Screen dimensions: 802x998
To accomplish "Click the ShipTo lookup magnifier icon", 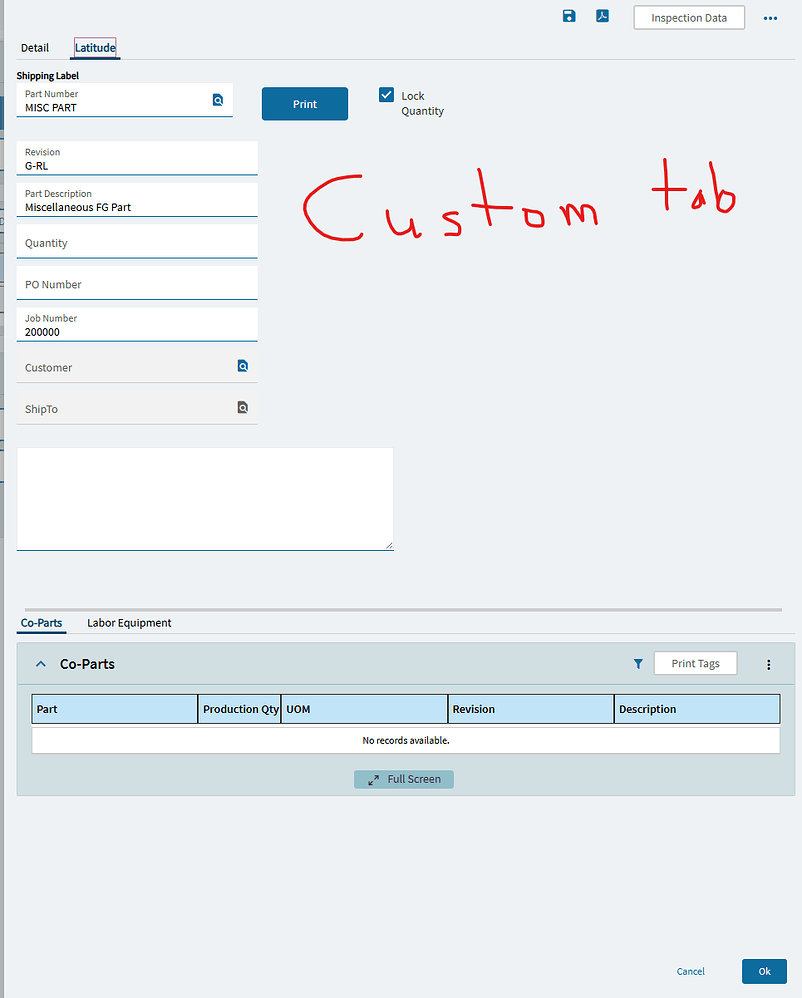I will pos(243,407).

---

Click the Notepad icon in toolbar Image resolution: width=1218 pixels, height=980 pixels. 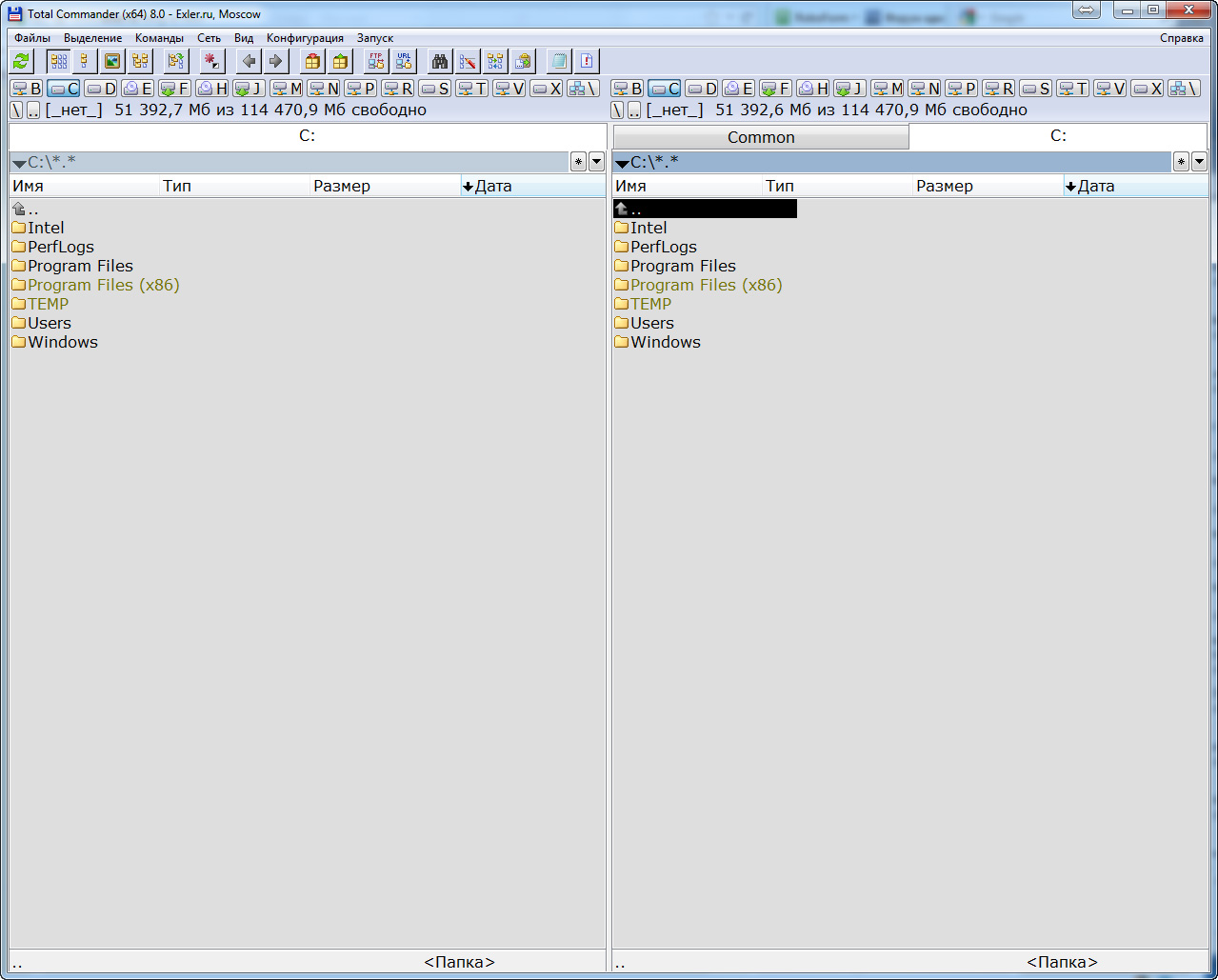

==

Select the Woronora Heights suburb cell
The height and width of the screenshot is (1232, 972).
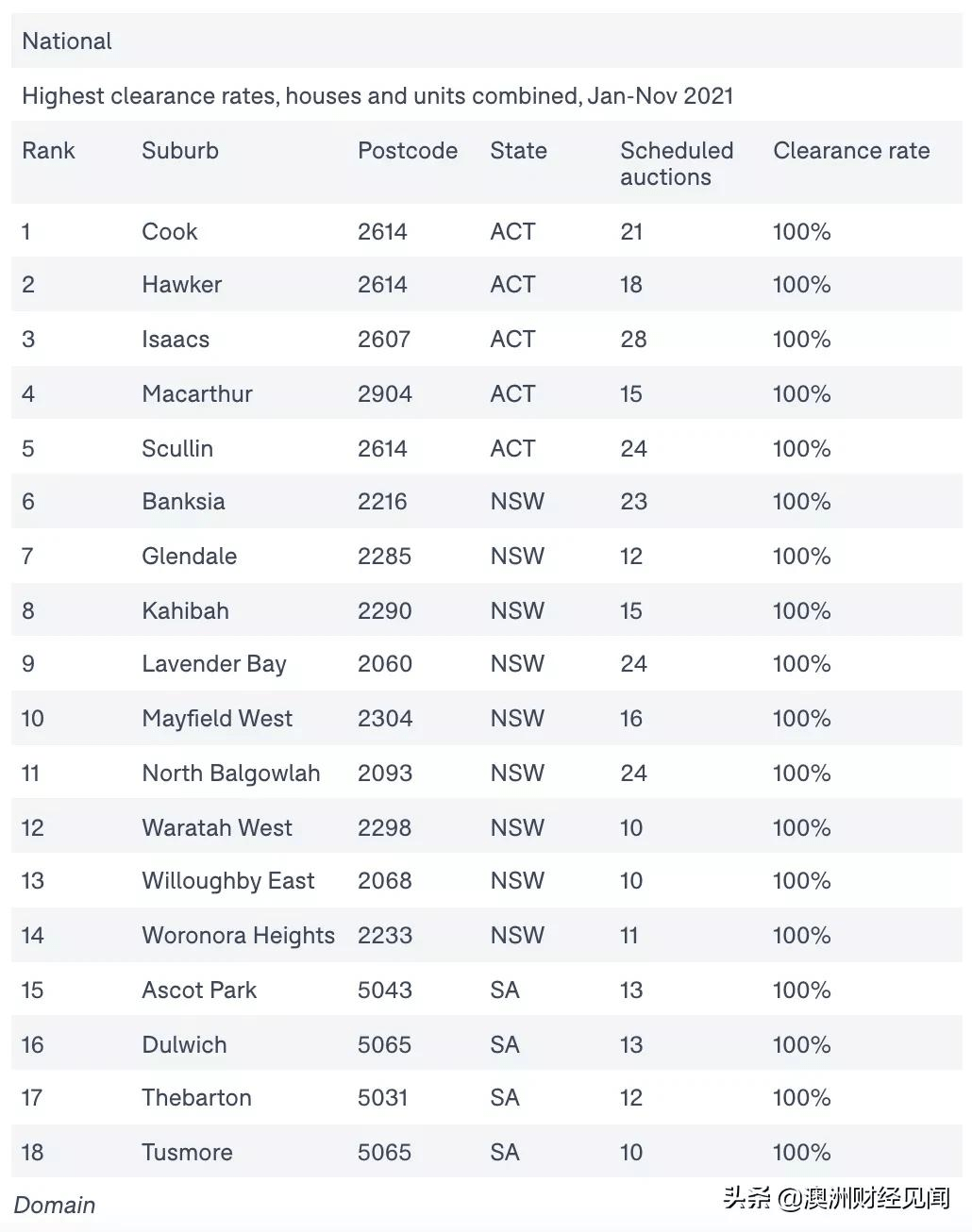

> [Work request]:
Go to the line with "Select the Woronora Heights suburb cell" in the entries above and repeat every line from there through the line with "The height and", exactly and with no other text.

> [Answer]:
Select the Woronora Heights suburb cell
The height and width of the screenshot is (1232, 972).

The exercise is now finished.